Census statistics are used to determine the number of seats each state holds in the U.S. House of Representatives and informs how billions of dollars in federal funds will be allocated by state, local and federal lawmakers annually for the next 10 years.
The pandemic has delayed house calls for the 2020 Census, and self-response has been lower than hoped. Oregon's self-response rate overall is 65%; Curry County's is only 49.3%. Response in the cities is as follows: Brookings, 53.7%; Gold Beach, 39.5% and Port Orford, 40.9%.
Households can still respond now by completing and mailing back the paper questionnaire they received, by responding online at 2020census.gov, or by phone for English at 844-330-2020, or for Spanish at 844-468-2020.
Households can also respond online or by phone in one of 13 languages and find assistance in many more. Those that respond will not need to be visited to obtain their census response.
The bureau reports the following helpful information:
• Census takers are hired from local communities. All census takers speak English, and many are bilingual. If a census taker does not speak the householder’s language, the household may request a return visit from a census taker who does. Census takers will also have materials on hand to help identify the household’s language.
• Census takers will follow local public health guidelines when they visit. Census takers will be wearing masks. Census takers must complete a virtual COVID-19 training on social distancing protocols and other health and safety guidance before beginning their work in neighborhoods.

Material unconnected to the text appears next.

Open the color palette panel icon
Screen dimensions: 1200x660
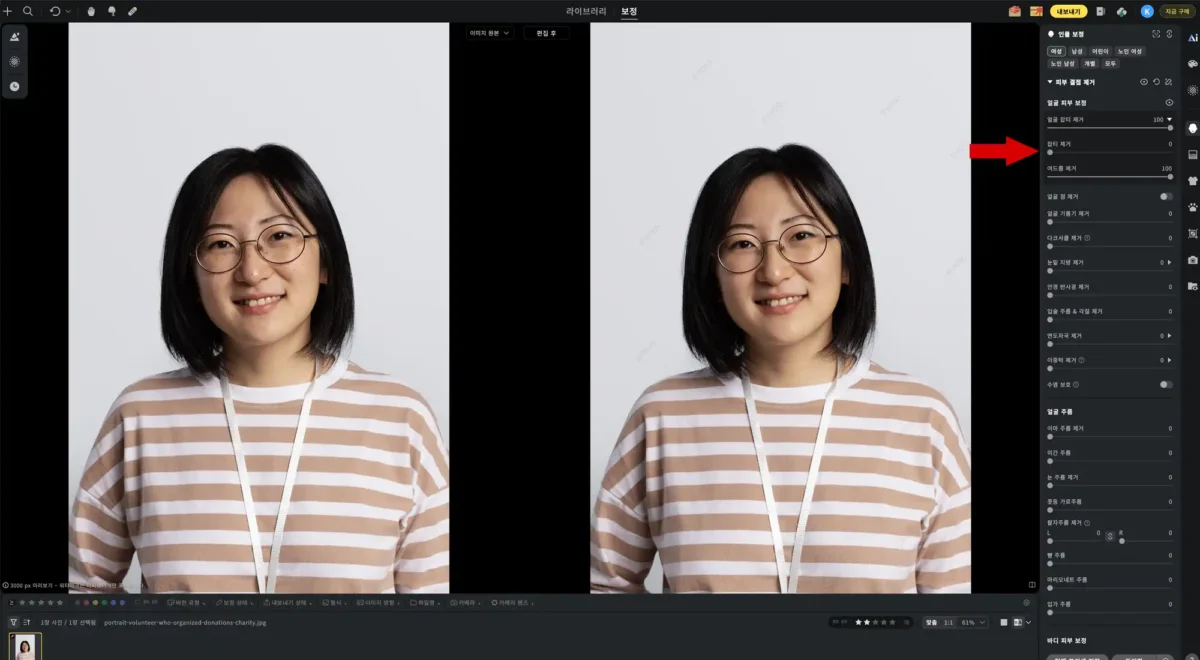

• If no one is home when the census taker visits, the census taker will leave a notice of their visit with information about how to respond online, by phone or by mail. People are encouraged to cooperate with census takers and ensure that everyone who was living in their household as of April 1, 2020, is counted. '
• Census takers can be easily identified by a valid government ID badge with their photograph, a U.S. Department of Commerce watermark, and an expiration date on the badge. To confirm a census taker’s identity, the public may contact their regional census center to speak with a Census Bureau representative.